--- Selected passage ---
In 1934, Goodman contracted with NBC to perform on the weekly Let’s Dance program. In order to have enough music, he arranged to purchase swing arrangements from composer/bandleader Fletcher Henderson. King Porter Stomp (track 1) was a hit in 1935.

Now before reading the Wikipedia article on Benny Goodman, I was familiar with his work – I had a few albums including 1956 recordings of two Mozart pieces for clarinet recorded with the Boston Symphony. I even taped a postcard image of Goodman to my clarinet case (I took lessons in the 90s from a member of the SF Opera’s orchestra – alas not a smidge of his talent rubbed off on me). That said, I had not heard of this breakthrough 1938 performance at Carnegie Hall (The following is lifted right from Wikipedia – there’s no escaping the full original quote):

 The concert began with three contemporary numbers from the Goodman band—”Don’t Be That Way,” “Sometimes I’m Happy,” and “One O’Clock Jump.” They then played a history of jazz, starting with a Dixieland quartet performing “Sensation Rag”, originally recorded by the Original Dixieland Jazz Band in 1918. Once again, initial crowd reaction, though polite, was tepid. Then came a jam session on “Honeysuckle Rose” featuring members of the Count Basie and Duke Ellington bands as guests. (The surprise of the session: Goodman handing a solo to Basie’s guitarist Freddie Green who was never a featured soloist but earned his reputation as the best rhythm guitarist in the genre—he responded with a striking round of chord improvisations.) As the concert went on, things livened up. The Goodman band and quartet took over the stage and performed the numbers that had already made them famous. Some later trio and quartet numbers were well-received, and a vocal on “Loch Lomond” by Martha Tilton provoked five curtain calls and cries for an encore. The encore forced Goodman to make his only audience announcement for the night, stating that they had no encore prepared but that Martha would return shortly with another number.
--- Collected data ---
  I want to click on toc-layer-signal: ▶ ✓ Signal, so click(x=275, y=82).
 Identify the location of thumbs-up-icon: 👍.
---
- Exercises:
**a.** Which song titles does the Benny Goodman passage name as performed at the 1938 Carnegie Hall concert?
**b.** Can you carry the Benny Goodman passage forward from the point where it stops?

- Written answers:
**a.**
- "Don't Be That Way"
- "Sometimes I'm Happy"
- "One O'Clock Jump"
- "Sensation Rag"
- "Honeysuckle Rose"
- "Loch Lomond"

**b.**
By the time the band got to the climactic piece “Sing, Sing, Sing“, success was assured. This performance featured playing by tenor saxophonist Babe Russin, trumpeter Harry James, and Benny Goodman, backed by drummer Gene Krupa. When Goodman finished his solo, he unexpectedly gave a solo to pianist Jess Stacy. “At the Carnegie Hall concert, after the usual theatrics, Jess Stacy was allowed to solo and, given the venue, what followed was appropriate,” wrote David Rickert. “Used to just playing rhythm on the tune, he was unprepared for a turn in the spotlight, but what came out of his fingers was a graceful, impressionistic marvel with classical flourishes, yet still managed to swing. It was the best thing he ever did, and it’s ironic that such a layered, nuanced performance came at the end of such a chaotic, bombastic tune.”[27]

This concert has been regarded as one of the most significant in jazz history. After years of work by musicians from all over the country, jazz had finally been accepted by mainstream audiences. Recordings were made of this concert, but even by the technology of the day the equipment used was not of the finest quality. Acetate recordings of the concert were made, and aluminum studio masters were also cut.

That would have been something to attend. After learning of these recordings, I didn’t listen to much else for a while. One O’Clock Jump was a signature tune for Count Basie and Sing Sing Sing became (and might already have been) Goodman’s own signature tune.

One thing to listen for in the three tracks I’ve selected is that you can feel the swing in the mid-tempo arrangement of One O’Clock Jump, the relatively slow Body and Soul and the very fast Swingtime in the Rockies.

New Jersey native William James “Count” Basie (tracks 5 and 6) spent the mid-20s cutting his teeth on the vaudeville circuit. In the 30s his band featured vocalist Billie Holiday who already had a career in her own right. Sadly they never recorded together. From his early recordings, I’ve shared Roseland Shuffle and his own take on One O’Clock Jump.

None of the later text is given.